## DATA SECTION
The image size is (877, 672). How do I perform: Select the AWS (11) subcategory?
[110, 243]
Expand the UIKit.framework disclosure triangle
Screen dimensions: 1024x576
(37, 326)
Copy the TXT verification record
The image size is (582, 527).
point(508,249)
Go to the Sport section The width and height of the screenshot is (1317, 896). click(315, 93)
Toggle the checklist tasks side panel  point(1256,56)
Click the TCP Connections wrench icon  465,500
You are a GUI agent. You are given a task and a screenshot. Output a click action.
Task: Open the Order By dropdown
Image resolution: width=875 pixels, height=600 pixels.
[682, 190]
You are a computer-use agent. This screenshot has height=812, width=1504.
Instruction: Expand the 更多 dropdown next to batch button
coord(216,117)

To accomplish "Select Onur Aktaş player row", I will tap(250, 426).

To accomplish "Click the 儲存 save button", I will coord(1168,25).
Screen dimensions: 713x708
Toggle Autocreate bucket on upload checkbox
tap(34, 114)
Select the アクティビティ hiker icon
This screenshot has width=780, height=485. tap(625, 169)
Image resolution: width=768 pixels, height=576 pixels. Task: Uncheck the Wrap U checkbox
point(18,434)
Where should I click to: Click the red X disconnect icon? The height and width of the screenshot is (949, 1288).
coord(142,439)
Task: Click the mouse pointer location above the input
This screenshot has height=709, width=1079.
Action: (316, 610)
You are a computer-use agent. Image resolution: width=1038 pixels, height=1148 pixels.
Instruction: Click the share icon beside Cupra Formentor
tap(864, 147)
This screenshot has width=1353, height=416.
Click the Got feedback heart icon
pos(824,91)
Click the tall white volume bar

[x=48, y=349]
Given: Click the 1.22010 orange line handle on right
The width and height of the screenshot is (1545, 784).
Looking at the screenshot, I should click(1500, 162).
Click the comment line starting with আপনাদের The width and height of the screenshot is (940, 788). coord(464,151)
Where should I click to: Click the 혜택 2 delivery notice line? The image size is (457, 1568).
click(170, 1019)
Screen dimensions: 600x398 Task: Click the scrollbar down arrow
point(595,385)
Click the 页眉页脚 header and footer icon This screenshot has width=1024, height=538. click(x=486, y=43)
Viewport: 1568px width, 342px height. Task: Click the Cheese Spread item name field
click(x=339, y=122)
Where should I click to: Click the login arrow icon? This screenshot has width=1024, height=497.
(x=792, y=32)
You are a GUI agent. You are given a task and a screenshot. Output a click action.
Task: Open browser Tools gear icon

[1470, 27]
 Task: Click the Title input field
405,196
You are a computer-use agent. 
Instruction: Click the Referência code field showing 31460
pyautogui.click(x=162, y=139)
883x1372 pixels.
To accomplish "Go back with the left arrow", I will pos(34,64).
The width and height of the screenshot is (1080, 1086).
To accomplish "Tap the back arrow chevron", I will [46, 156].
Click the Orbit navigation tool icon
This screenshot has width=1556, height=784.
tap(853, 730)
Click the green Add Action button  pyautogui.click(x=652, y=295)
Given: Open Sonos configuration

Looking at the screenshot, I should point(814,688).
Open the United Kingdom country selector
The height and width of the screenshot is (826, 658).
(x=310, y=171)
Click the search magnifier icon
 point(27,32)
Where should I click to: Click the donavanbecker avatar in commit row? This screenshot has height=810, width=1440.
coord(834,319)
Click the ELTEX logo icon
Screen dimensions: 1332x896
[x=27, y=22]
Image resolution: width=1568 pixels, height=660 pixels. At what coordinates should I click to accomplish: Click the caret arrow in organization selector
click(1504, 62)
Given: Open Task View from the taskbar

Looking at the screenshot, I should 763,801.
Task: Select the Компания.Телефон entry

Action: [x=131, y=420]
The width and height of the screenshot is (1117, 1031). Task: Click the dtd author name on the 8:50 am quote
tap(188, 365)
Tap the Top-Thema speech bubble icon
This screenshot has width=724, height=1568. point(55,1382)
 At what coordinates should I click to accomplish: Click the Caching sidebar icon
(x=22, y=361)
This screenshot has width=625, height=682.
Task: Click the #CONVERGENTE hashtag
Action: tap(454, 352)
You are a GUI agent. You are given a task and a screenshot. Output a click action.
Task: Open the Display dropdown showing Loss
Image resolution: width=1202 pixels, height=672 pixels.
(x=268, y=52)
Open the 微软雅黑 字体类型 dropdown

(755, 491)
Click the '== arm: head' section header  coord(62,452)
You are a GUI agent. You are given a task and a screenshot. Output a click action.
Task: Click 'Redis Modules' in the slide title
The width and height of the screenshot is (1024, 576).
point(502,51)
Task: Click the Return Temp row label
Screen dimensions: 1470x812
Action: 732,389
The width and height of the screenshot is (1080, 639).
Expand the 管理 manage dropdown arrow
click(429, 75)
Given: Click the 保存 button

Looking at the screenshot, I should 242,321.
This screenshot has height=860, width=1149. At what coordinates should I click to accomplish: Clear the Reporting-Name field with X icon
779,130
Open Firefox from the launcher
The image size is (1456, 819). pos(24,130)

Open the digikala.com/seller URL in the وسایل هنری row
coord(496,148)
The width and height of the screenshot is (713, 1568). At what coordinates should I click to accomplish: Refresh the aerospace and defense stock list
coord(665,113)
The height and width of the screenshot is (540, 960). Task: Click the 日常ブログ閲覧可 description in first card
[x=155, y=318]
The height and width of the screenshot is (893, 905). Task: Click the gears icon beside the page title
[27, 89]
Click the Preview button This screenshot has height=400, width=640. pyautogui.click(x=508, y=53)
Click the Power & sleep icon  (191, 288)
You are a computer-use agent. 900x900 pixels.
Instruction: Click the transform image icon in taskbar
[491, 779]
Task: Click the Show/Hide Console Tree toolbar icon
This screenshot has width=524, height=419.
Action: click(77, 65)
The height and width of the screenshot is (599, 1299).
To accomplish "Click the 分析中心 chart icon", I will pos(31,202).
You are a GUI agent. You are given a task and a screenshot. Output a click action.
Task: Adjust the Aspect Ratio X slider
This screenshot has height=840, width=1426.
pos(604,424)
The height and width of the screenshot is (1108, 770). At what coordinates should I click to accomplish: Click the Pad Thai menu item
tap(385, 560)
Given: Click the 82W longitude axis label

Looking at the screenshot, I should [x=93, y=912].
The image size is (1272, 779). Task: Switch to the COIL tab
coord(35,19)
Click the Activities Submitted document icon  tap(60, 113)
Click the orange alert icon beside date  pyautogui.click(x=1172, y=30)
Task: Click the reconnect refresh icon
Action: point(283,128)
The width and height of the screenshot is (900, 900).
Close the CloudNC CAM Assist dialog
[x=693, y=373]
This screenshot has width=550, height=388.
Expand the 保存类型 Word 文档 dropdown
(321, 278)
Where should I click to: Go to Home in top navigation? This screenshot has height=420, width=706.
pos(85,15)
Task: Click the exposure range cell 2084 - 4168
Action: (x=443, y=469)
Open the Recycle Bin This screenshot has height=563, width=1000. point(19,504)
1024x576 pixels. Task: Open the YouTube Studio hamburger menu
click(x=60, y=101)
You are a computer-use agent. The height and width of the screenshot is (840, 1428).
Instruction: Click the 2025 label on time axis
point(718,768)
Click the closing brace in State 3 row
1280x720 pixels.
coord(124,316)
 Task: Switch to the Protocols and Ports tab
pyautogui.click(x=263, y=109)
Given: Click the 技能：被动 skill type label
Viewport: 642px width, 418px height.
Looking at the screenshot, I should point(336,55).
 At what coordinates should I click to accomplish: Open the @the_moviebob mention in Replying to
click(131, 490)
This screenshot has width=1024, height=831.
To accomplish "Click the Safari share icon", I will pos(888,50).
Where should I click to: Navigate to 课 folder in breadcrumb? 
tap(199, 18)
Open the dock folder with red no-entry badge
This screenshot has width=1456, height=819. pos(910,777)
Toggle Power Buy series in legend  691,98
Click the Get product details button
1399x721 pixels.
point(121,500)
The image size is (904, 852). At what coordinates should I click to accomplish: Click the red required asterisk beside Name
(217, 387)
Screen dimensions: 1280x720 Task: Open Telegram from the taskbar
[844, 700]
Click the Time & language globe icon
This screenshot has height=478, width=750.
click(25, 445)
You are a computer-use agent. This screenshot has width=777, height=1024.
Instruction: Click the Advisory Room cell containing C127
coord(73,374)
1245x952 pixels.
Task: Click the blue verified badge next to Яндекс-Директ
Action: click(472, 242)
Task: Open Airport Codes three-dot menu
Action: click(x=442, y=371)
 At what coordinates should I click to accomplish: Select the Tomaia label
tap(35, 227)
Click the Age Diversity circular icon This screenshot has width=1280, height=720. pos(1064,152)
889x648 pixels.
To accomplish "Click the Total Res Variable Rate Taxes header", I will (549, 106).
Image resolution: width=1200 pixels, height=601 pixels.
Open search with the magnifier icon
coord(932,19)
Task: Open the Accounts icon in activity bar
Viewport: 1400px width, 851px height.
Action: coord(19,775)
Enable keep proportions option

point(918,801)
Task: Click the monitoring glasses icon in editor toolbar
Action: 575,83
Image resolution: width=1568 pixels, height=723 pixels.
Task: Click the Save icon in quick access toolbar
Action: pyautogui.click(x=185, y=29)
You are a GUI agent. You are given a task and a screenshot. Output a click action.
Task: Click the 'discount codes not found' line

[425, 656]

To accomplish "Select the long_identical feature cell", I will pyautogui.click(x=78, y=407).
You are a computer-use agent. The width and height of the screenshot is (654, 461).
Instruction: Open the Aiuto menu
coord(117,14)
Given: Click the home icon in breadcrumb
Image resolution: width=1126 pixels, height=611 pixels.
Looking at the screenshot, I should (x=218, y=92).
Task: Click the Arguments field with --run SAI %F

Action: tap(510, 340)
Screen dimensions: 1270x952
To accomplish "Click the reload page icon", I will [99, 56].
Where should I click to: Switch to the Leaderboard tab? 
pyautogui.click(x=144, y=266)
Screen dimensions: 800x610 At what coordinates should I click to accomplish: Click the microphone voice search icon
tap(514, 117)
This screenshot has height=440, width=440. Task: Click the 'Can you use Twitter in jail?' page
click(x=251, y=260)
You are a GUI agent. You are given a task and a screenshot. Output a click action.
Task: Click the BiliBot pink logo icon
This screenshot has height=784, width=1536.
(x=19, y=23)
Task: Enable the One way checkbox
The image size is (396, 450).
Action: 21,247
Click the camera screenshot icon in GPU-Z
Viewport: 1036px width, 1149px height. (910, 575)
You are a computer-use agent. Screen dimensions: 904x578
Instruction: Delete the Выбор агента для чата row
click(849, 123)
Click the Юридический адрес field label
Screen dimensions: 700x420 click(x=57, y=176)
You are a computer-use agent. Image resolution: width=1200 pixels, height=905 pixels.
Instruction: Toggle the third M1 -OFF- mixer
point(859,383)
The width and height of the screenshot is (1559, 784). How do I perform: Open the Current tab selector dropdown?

## YOUR INSTRUCTIONS
Please return the items from the line containing "This screenshot has width=550, height=388." through the line containing "pyautogui.click(x=263, y=109)", both of those lines included, copying every line in that span without change.

## RESULT
This screenshot has width=550, height=388.
Expand the 保存类型 Word 文档 dropdown
(321, 278)
Where should I click to: Go to Home in top navigation? This screenshot has height=420, width=706.
pos(85,15)
Task: Click the exposure range cell 2084 - 4168
Action: (x=443, y=469)
Open the Recycle Bin This screenshot has height=563, width=1000. point(19,504)
1024x576 pixels. Task: Open the YouTube Studio hamburger menu
click(x=60, y=101)
You are a computer-use agent. The height and width of the screenshot is (840, 1428).
Instruction: Click the 2025 label on time axis
point(718,768)
Click the closing brace in State 3 row
1280x720 pixels.
coord(124,316)
 Task: Switch to the Protocols and Ports tab
pyautogui.click(x=263, y=109)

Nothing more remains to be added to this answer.